BOOK REVIEW: CHICAGO COIN CLUB MEDALS AND TOKENS

Dennis Tucker submitted this review of Bill Burd's book on the medals and tokens of the Chicago Coin Club. Thanks! -Editor

Collecting 100 Years of Medals and Tokens of the Famous Chicago Coin Club
Book review by Dennis Tucker

Dennis Tucker One of my greatest numismatic regrets is that I lived in the city of Rochester, New York, for nearly twelve years, and in all that time I never joined the venerable and storied Rochester Numismatic Association.

I've been a coin collector since I was about seven years old. The coin bug bit me hard, and I was hooked through middle school and high school. In college I kept up with the hobby, to a lesser degree but still actively. At the University of Rochester I subscribed to Coin World and Numismatic News, bought a little, sold a little, read a lot. But I was fairly solitary in my hobby world, mostly collecting through mail order and learning from books and periodicals, rather than attending many coin shows and joining a local club.

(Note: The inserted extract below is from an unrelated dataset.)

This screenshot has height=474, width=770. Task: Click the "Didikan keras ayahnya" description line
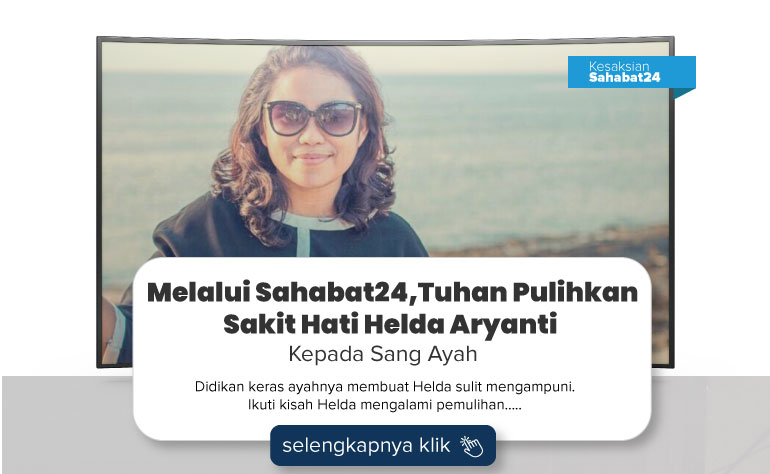(x=385, y=387)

Benefits of Coin Club Membership
Two benefits of every coin club are like-minded camaraderie and a venue to learn directly from longtime collectors. I lost out on that, and my loss was compounded: the Rochester Numismatic Association isn't just any coin club. It's one of the oldest in the United States; it has a rich history, counting famous collectors such as John Jay Pittman among its members; it has a decades-long program of issuing original medals. At the same time, there was a lot I could have offered the club as a writer and artist, but most of my creative energy (outside of classes) I poured into the campus humor magazine, student newspaper, and literary journals.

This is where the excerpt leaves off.